Just off Northern California, Oregon, Washington and British Columbia sits the 600-mile-long Cascadia fault. Like the Nazca tectonic plate that caused the quake and tsunami in Chile, Cascadia can produce temblors with magnitudes of 9 or greater, more powerful than anything we’ve experienced or expect from California’s famous San Andreas fault.

Cascadia’s last mega-quake, in January 1700, was approximately as large as Chile’s; it caused a tsunami that pummeled Japan. Many seismologists believe the Pacific Northwest is overdue for another mega-quake. Yet in cities like Seattle, Vancouver and Portland, Ore., hardly any building is designed to withstand such a huge jolt.

That is precisely why it is so important to understand what happened in Chile, which has a history of huge earthquakes. The previous one, in 1960, had a magnitude of 9.5 and caused widespread destruction. Chileans responded with better construction codes, better structural and earthquake engineering; buildings were made with massive reinforced concrete frames and backed by numerous reinforced concrete walls, called shear walls. However, over the last decade, more fanciful architecture and financial pressure to reduce costs have resulted in new buildings with fewer and more slender shear walls.

In Concepción, an industrial city closer to the epicenter, those terrifying two minutes left 20 percent of buildings 15 or more stories tall damaged beyond repair. Most of the failed buildings were new; several were still for sale. These buildings had fewer shear walls than older Chilean structures, but they were still stiffer and stronger than many buildings in California.

Another major lesson comes out of Santiago, an area of relatively weak shaking. There, a large, high-end office development called Ciudad Empresarial was still under construction when the quake hit. Again, the buildings of Ciudad Empresarial were a lot like trendy offices in Silicon Valley, cheaper and more flexible than the structural designs usually found in Chile.

The buildings themselves were largely undamaged, or suffered only moderate damage. But many of the interior architectural features — suspended ceilings, expensive finishes, interior partitions, heating and ventilating equipment, air-conditioning ducts and some of the water piping — were utterly destroyed. If the earthquake had occurred during the workday, the damage would have caused many casualties.

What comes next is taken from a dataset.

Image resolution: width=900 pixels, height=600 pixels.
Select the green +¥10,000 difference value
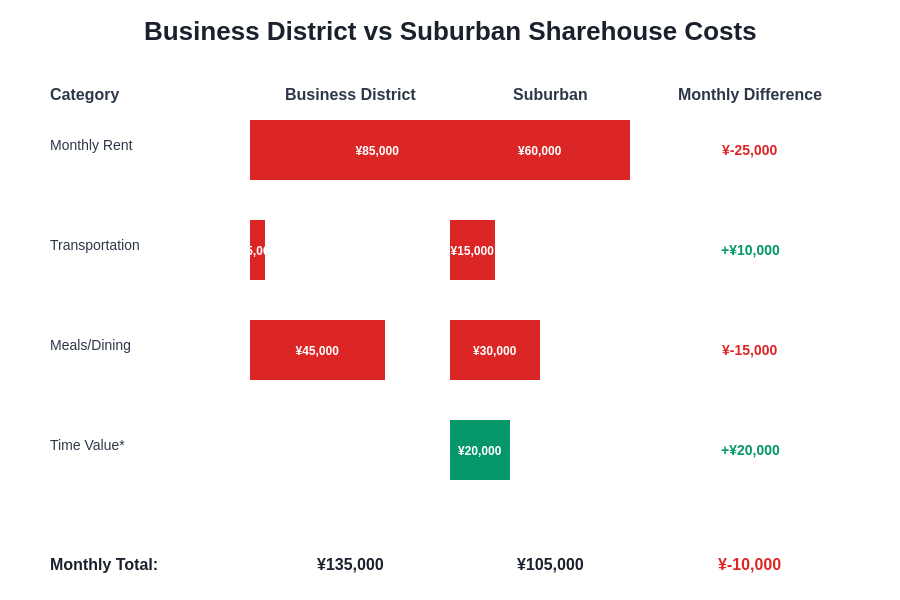(x=750, y=250)
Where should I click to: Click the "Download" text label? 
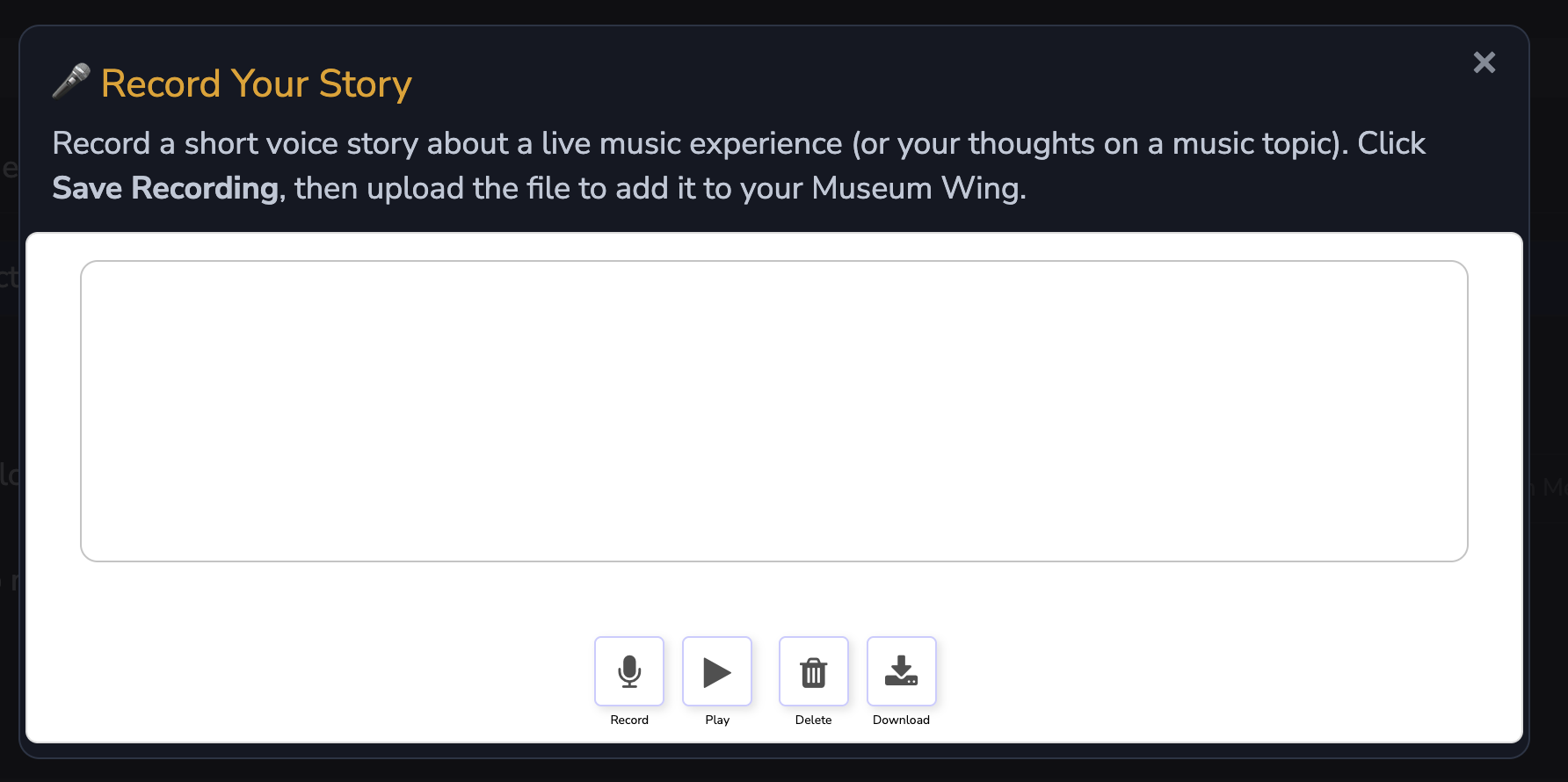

Construction codes are based on the probability of earthquakes striking a region. That means Seattle’s buildings, for example, are designed for roughly half of the earthquake loads of buildings in San Francisco or Los Angeles, because earthquakes occur roughly half as often in Seattle as in California’s cities. But the result is that Pacific Northwest cities are full of buildings with slender structural frames and fewer and smaller shear walls. In a mega-quake, many of the region’s iconic tall buildings would probably collapse. The loss of life and property from such a disaster would be far worse than the damage and death suffered in Chile.

It is only a matter of time before a quake like the one in 1700 happens again in the Pacific Northwest — perhaps tomorrow, or not for 20, 50, 100 years. We do not know that precisely. But we do know that the earthquake will happen. Are we ready? No, we are not. Not in California, and definitely not in the Pacific Northwest.

Peter Yanev, the author of Peace of Mind in Earthquake Country, runs a structural engineering and earthquake consulting firm.